[What is being asked]: Please print all of the entries, matching them exactly.

[Dataset entries]:
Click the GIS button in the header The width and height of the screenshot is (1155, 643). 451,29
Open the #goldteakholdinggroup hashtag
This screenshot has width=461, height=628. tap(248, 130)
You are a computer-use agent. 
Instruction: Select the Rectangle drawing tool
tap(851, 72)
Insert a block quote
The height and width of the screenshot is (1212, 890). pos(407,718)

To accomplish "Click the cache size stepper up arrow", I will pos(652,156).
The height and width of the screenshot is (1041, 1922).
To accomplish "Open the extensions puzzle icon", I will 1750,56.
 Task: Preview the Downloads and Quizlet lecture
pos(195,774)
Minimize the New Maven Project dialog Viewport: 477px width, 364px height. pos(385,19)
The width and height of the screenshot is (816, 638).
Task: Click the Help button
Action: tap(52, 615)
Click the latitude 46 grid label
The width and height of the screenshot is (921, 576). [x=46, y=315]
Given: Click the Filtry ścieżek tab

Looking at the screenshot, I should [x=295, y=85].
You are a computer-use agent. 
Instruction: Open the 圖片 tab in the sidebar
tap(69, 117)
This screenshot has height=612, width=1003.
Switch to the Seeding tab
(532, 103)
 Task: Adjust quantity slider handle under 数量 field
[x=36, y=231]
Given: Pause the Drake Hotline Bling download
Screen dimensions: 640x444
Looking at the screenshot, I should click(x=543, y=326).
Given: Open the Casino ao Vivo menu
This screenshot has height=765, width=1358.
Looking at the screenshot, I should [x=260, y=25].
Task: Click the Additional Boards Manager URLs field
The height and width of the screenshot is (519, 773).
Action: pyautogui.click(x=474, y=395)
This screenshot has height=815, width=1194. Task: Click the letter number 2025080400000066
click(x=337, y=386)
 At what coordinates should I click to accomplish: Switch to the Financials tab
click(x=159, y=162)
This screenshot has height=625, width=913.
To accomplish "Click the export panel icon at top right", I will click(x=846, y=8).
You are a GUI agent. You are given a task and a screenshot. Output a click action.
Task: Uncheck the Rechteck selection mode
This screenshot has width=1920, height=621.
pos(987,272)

[Task output]:
Click the GIS button in the header The width and height of the screenshot is (1155, 643). 451,29
Open the #goldteakholdinggroup hashtag
This screenshot has width=461, height=628. tap(248, 130)
You are a computer-use agent. 
Instruction: Select the Rectangle drawing tool
tap(851, 72)
Insert a block quote
The height and width of the screenshot is (1212, 890). pos(407,718)

To accomplish "Click the cache size stepper up arrow", I will pos(652,156).
The height and width of the screenshot is (1041, 1922).
To accomplish "Open the extensions puzzle icon", I will 1750,56.
 Task: Preview the Downloads and Quizlet lecture
pos(195,774)
Minimize the New Maven Project dialog Viewport: 477px width, 364px height. pos(385,19)
The width and height of the screenshot is (816, 638).
Task: Click the Help button
Action: tap(52, 615)
Click the latitude 46 grid label
The width and height of the screenshot is (921, 576). [x=46, y=315]
Given: Click the Filtry ścieżek tab

Looking at the screenshot, I should [x=295, y=85].
You are a computer-use agent. 
Instruction: Open the 圖片 tab in the sidebar
tap(69, 117)
This screenshot has height=612, width=1003.
Switch to the Seeding tab
(532, 103)
 Task: Adjust quantity slider handle under 数量 field
[x=36, y=231]
Given: Pause the Drake Hotline Bling download
Screen dimensions: 640x444
Looking at the screenshot, I should click(x=543, y=326).
Given: Open the Casino ao Vivo menu
This screenshot has height=765, width=1358.
Looking at the screenshot, I should [x=260, y=25].
Task: Click the Additional Boards Manager URLs field
The height and width of the screenshot is (519, 773).
Action: pyautogui.click(x=474, y=395)
This screenshot has height=815, width=1194. Task: Click the letter number 2025080400000066
click(x=337, y=386)
 At what coordinates should I click to accomplish: Switch to the Financials tab
click(x=159, y=162)
This screenshot has height=625, width=913.
To accomplish "Click the export panel icon at top right", I will click(x=846, y=8).
You are a GUI agent. You are given a task and a screenshot. Output a click action.
Task: Uncheck the Rechteck selection mode
This screenshot has width=1920, height=621.
pos(987,272)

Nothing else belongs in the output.